INVESTIGADORES
URTREGER Alejandro Jorge
artículos
Título:
Opposite effects of protein kinase C beta1 (PKCb1) and PKCe in the metastatic potential of a breast cancer murine model
Autor/es:
VALERIA C. GROSSONI; LAURA B. TODARO; MARCELO G. KAZANIETZ; ELISA D. BAL DE KIER JOFFÉ; ALEJANDRO J. URTREGER
Revista:
BREAST CANCER RESEARCH AND TREATMENT
Editorial:
Springer Netherlands
Referencias:
Lugar: Dordrecht; Año: 2009 vol. 118 p. 469 - 480
ISSN:
0167-6806
Resumen:
In this paper we investigated whether protein kinase C (PKC) b and PKCe, members of the classical and novel PKC family respectively, induce phenotypic alterations that could be associated with tumor progression and metastatic dissemination in a murine model of breast cancer. Stable overexpression of PKCb in LM3 cells altered their ability to proliferate, adhere, and survive, and impaired their tumorigenicity and metastatic capacity.

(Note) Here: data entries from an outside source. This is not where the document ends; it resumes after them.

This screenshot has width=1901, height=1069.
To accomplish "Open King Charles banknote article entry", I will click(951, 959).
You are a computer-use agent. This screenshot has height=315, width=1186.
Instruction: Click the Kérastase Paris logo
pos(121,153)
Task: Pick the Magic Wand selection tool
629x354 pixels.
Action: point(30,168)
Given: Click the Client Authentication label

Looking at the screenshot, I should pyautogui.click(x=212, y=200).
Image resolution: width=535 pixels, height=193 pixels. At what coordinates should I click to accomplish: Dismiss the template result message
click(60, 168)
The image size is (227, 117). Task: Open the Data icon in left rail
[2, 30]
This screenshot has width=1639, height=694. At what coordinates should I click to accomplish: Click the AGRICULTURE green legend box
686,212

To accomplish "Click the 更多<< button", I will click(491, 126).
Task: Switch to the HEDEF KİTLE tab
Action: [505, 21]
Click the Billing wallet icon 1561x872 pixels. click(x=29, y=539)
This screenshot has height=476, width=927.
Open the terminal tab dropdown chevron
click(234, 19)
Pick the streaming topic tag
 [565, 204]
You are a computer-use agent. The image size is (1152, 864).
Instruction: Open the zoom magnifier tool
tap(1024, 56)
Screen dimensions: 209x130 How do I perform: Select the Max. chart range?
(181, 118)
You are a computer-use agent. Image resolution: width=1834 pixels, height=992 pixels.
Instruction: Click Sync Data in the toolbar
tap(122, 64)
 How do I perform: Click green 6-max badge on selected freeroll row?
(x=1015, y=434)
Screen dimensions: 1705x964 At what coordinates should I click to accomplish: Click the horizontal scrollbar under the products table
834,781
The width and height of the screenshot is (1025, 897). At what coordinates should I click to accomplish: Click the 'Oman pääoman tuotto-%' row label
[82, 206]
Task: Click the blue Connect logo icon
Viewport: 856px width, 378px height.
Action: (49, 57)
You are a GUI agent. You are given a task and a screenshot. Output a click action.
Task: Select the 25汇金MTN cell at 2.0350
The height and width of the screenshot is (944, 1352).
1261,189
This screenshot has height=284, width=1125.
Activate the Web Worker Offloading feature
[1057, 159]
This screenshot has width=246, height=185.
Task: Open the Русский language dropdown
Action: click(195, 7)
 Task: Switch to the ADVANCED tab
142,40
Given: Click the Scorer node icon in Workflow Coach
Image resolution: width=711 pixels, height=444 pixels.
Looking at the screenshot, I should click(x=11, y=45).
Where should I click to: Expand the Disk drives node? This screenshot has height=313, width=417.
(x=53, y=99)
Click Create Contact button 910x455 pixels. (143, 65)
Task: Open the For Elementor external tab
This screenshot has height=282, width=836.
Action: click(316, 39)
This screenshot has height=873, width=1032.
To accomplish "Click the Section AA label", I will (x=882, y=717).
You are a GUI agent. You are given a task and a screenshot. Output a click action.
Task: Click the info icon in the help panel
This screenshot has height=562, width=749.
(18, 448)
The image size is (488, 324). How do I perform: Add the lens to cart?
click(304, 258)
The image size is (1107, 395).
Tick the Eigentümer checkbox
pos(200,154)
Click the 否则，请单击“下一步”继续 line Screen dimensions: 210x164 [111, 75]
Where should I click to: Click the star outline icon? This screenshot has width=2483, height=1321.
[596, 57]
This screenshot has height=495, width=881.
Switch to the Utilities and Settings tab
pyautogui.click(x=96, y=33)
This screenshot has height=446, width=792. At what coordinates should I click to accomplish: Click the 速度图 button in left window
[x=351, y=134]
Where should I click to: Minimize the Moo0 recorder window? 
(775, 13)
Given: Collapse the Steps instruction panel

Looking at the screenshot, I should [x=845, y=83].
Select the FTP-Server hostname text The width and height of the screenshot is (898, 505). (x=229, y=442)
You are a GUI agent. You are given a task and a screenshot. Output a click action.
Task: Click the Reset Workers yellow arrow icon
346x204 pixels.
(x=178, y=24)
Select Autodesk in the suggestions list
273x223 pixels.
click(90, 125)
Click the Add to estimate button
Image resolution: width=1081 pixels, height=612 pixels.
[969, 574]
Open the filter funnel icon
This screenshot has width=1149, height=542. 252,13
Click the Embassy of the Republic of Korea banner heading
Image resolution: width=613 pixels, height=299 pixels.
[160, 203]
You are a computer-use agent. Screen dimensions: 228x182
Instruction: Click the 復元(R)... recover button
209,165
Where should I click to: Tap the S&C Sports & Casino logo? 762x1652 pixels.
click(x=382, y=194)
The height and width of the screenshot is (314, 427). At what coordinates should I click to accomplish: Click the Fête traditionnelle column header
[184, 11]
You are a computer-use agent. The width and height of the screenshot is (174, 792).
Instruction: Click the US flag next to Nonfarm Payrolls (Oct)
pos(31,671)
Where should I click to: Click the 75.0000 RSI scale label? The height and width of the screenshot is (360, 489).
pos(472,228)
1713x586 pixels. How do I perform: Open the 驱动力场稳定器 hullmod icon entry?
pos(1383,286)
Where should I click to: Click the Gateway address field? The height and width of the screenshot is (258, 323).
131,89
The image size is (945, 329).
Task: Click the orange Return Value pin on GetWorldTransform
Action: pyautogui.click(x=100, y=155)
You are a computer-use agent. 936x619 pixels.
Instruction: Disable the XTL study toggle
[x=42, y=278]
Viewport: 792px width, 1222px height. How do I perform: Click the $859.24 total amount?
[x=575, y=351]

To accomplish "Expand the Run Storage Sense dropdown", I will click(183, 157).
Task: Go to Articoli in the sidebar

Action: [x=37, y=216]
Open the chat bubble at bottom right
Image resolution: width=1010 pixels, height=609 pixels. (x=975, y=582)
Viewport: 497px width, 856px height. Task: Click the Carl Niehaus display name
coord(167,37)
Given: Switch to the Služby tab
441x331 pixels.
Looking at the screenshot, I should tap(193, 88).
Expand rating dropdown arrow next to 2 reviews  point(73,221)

Moreover, PKCb induced the re-expression of fibronectin, an extracellular matrix glycoprotein which loss has been associated with the acquisition of a transformed phenotype in different cell models, and exerted an important inhibition on proteases production, effects that probably impact on LM3 invasiveness and dissemination. Conversely, PKCe overexpression enhanced LM3 survival, anchorage-independent growth, and caused a significant increase in spontaneous lung metastasis. Our results suggest PKCb functions as an inhibitory protein for tumor growth and metastasis dissemination whereas PKCe drives metastatic dissemination without affecting primary tumor growth.